Honky-Tonk Man-The Times and Troubles of Hank Williams-I Saw The Light (2015)-A Film Review
DVD Review
By Sam Lowell
I Saw The Light, starring Tom Huddleston, Elizabeth Olsen, 2015
I remember one time several years ago in reviewing a Hank William Golden Classic CD telling the story that although I was Northern born boy I had actually been down in the South while I was in my mother’s womb. Now that would not be of any particular note except somehow country music long suppressed was in my genes, made up my DNA since I did not find out until much later that my own father played in a country music band, did covers of Hank Williams’ songs so you can see where I have made a special exception when it comes to Hank. My late mother told me that my father would sing Cold, Cold Heart to me to quiet me down as a baby. So except for maybe an outlaw country minute in the early 1980s when country music was moving away from Nashville and the Grand Old Opry restraints Hank is the only member of that genre I give a bye to. And off of a viewing of the film under review, I Saw The Light, I made no mistake in that decision.
Probably everybody knows a Hank Williams song, or a cover of it because almost everybody from pop to folk to rock and roll has tipped his or her hat to the man, one example no question being the elusive Bob Dylan who as shown in an old time documentary Don’t Look Back even in his most folky heyday was sitting up in his hotel room in some far off land singing The Lost Highway. (You can see that segment on YouTube). I have chosen that particular song because Hank’s whirlwind live aptly fits the lyrics to the song. The film deals in passing with his young life starting out being escorted everywhere by a very demanding mother who had some sense that her son was a notch above the hokey stuff that was passing for country music back in the mid to late 1940s when Hank began to make his mark. Deals as well with the usual musician’s dilemma of getting a hearing from some record company who will take a chance on the performer.

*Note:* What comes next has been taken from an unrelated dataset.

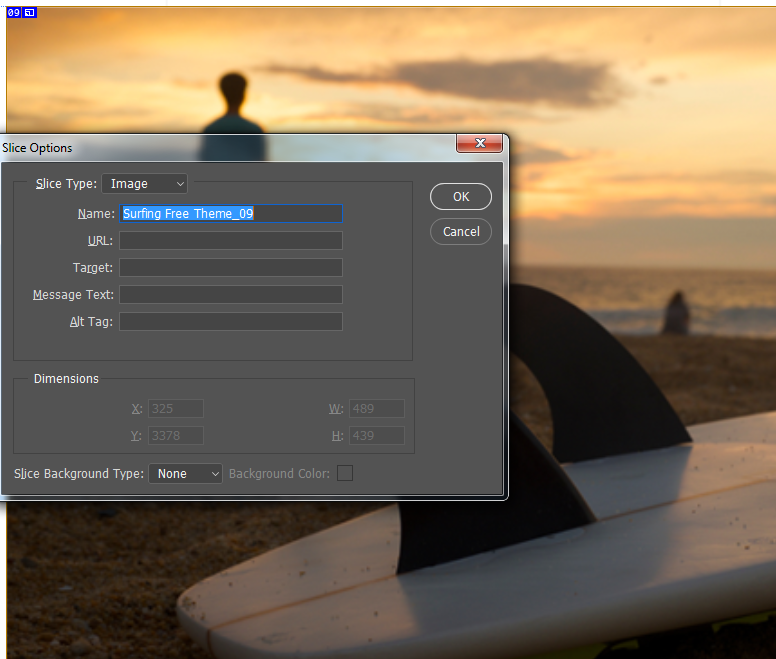776x659 pixels.
Task: Close the Slice Options dialog
Action: (479, 144)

The heart of the film though deals with the other stuff besides the music. First off his stormy love-hate relationship with his first wife Audrey who drove him crazy (and he she) and which created the ups and downs of his life. Then there was the drinking and drugs (the drug part as usual with all performers then keep hidden by a wall sealed with seven seals). The physical medical problems too some of which contributed to his early death. And the other women, including wife number two, which gave him his reputation as a honky-tonk man as per the title of this entry.

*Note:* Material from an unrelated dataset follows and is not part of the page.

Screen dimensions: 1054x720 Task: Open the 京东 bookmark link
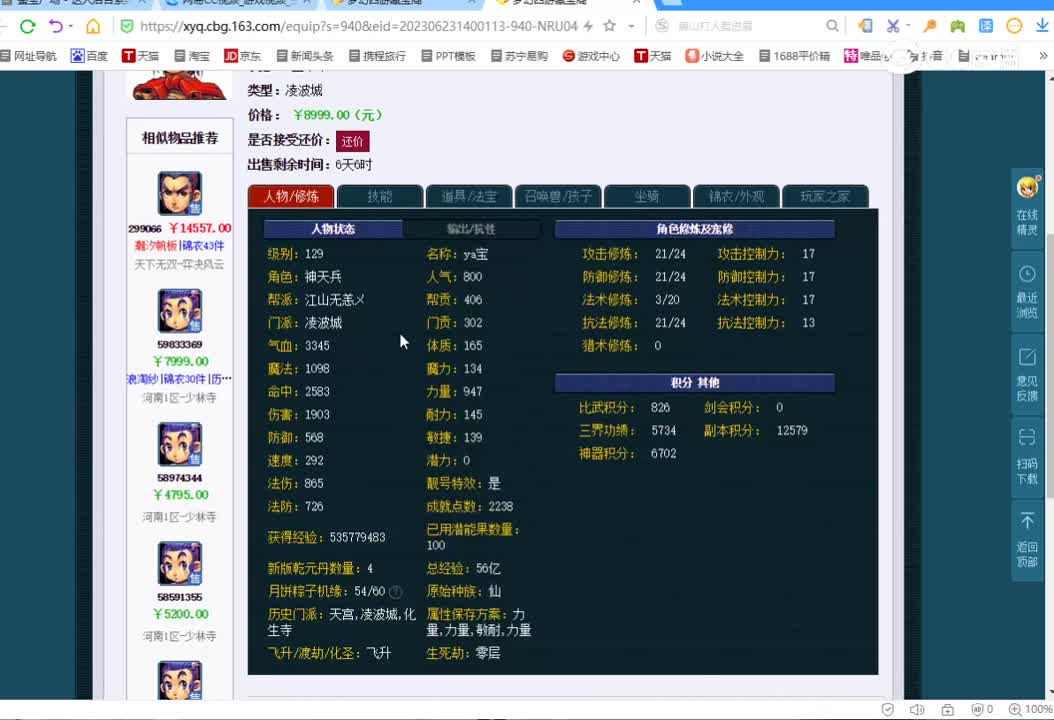click(x=243, y=57)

But in the end you really do have to go back the music, the incredible number of songs that he wrote and that were serious hits in that short six year span when he was the king-hell-king of the hill in country music. More than that though the effect of music can be summed up in the scene in the film where he was being interviewed by a reporter who asked him why he was so popular. Answer: his songs made the average listener forget about their woes. That was a heavy burden to carry, in the end too heavy. See this well-done film with great covers of Hanks’s songs done in his style and with his energy.